Percutaneous argon-helium cryotherapy for HCC is minimally invasive. However, its safety has long been a concern and a major obstacle to the broader application of cryoablation in HCC [
3,
7]. For the lack of heat coagulation effect, cryoablation was pointed out to have a higher risk of post-cryoablation hemorrhage [
7]. Indeed, life-threatening hemorrhage was infrequently encountered in our early series [
13]. The most common cause of bleeding after cryoablation is needle tract related, and other possible risks include hypervascularity in the ablated tumor, and coagulopathy and thrombocytopenia resulting from underlying cirrhosis. However, by routinely using the needle tract hemostatic technology and the vascular sheath tamponade with stanching ghatpot, the incidence and severity of needle tract bleeding has been well controlled in our center. There were only nine cases of bleeding in our cohort, and compared to RFA, there was no significant risk of bleeding. It is worthy of mention that tumors under the liver capsule were more likely to cause post-cryoablation bleeding. In these cases, we suggest reaching the target tumor by passing through sufficient liver parenchyma, but not by direct puncture. Besides, intensive monitoring of vital signs should be carried out in the first 24 h after cryoablation to ensure timely diagnosis of bleeding and subsequent emergency interventions. Although liver rupture and bleeding are rare in percutaneous cryoablation, tumors located on the surface of the liver still carry a high possibility of liver rupture and should be avoided for cryoablation.
Cryoshock is a rare but fatal cryoablation-related complication that may present with multi-organ failure, severe coagulopathy, and disseminated intravascular coagulation. The incidence of cryoshock, according to a postal survey, was about 1% in patients who received cryosurgery [
15], however, the number in percutaneous cryoablation remains to be determined. We assumed that in the era of percutaneous cryoablation, cryoshock may be not be as critical as it used to be, not only because we failed to observe cryoshock after 2958 cryoablation sessions, but also in our entire treatment history of>2000 patients, cryoshock happened only once. The patient had lung cancer that was surgically resected, and cryoablation was carried out after a new metastatic lesion was found in the liver. Two days later, she developed thrombocytopenia, severe hemolysis, renal and respiratory failure, followed by death [
30].
EAE is an attractive feature of cryoablation. The mechanism of EAE is largely unknown but we have found reduced peripheral regulatory T cells [
31] and significantly suppressed PD-1/PD-L1 after cryoablation [
32]. Compared to other PLATs, cryoablation maximally reserves and releases the cellular components of dead tumor cells, which perfectly mimics
in situ vaccination and may give a boost to the immune system in HCC patients [
16]. This point is of importance when considering that most of the patients have chronic hepatitis with long-term immunosuppression. The current study, to the best of our knowledge, profiled the incidence of EAE in patients received cryoablation for the first time. According to our data, about 7% of patients gained extra benefit from cryoablation. We believe the number is expandable, in combination with novel adjuvants or immunotherapies in the future.

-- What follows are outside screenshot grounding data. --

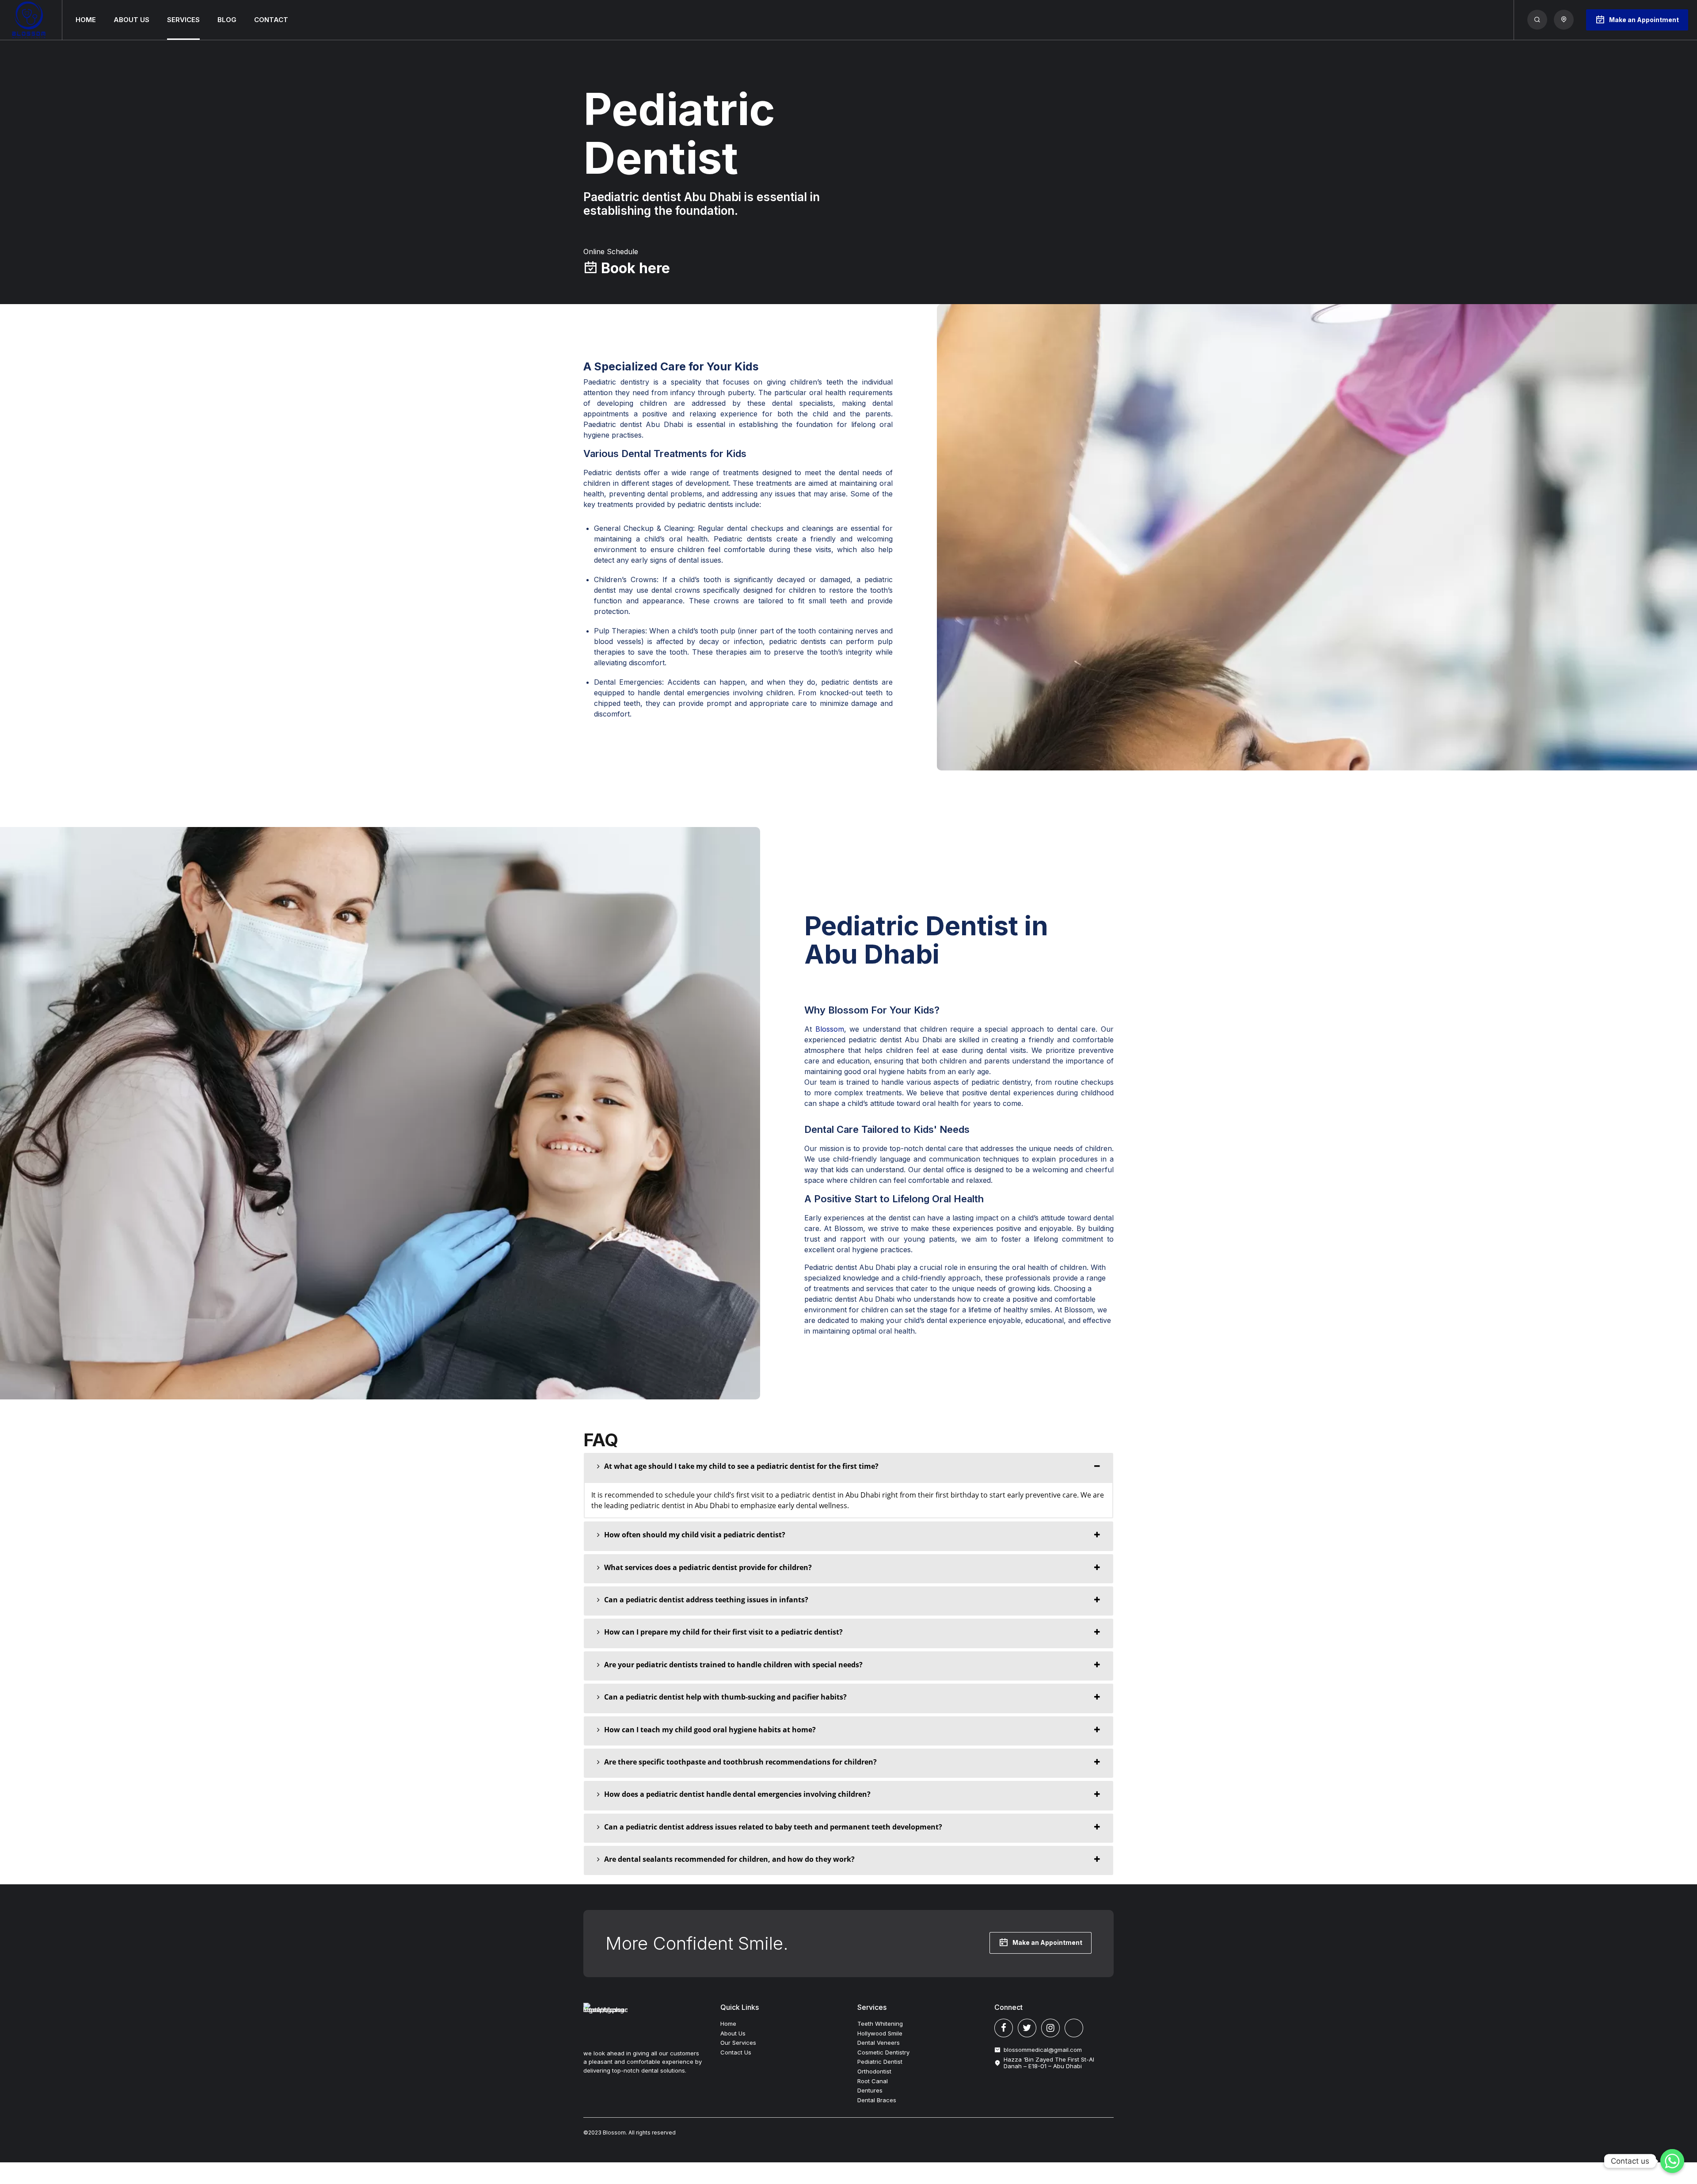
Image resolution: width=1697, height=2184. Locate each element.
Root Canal (872, 2081)
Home (86, 19)
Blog (226, 19)
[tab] (848, 1467)
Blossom (828, 1029)
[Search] (1537, 20)
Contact (271, 19)
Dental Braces (876, 2100)
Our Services (738, 2042)
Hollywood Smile (879, 2033)
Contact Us (735, 2052)
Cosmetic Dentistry (883, 2052)
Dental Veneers (878, 2042)
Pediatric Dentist (879, 2061)
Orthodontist (874, 2071)
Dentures (870, 2090)
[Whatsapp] (1672, 2161)
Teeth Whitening (880, 2023)
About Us (131, 19)
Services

Tumor seeding is also an infrequent and nonspecific complication that may develop in all the ablative treatments using a percutaneous approach [
28]. According to the current study and one of our previous series [
29], the incidence of tumor seeding was 0.76%–0.9%, thus, tumor seeding could be a rare complication of cryoablation. The formation of tumor seeding was associated with direct puncture of the hepatic subcapsular tumor and could be reduced by applying a vascular sheath system. Besides, other complications, including liver abscess and neighboring organ damage are all rare and preventable in cryoablation [
12,
13].
In conclusion, the present study clearly indicated the clinical benefits and safety of cryoablation in treating HCC, including advanced stage disease. There is currently no evidence linking cryoablation with more severe complications compared to other ablative therapies. With careful patient selection, comprehensive preparation and accumulated experience, cryoablation holds strong potential to be an essential player in the local ablative treatment of HCC.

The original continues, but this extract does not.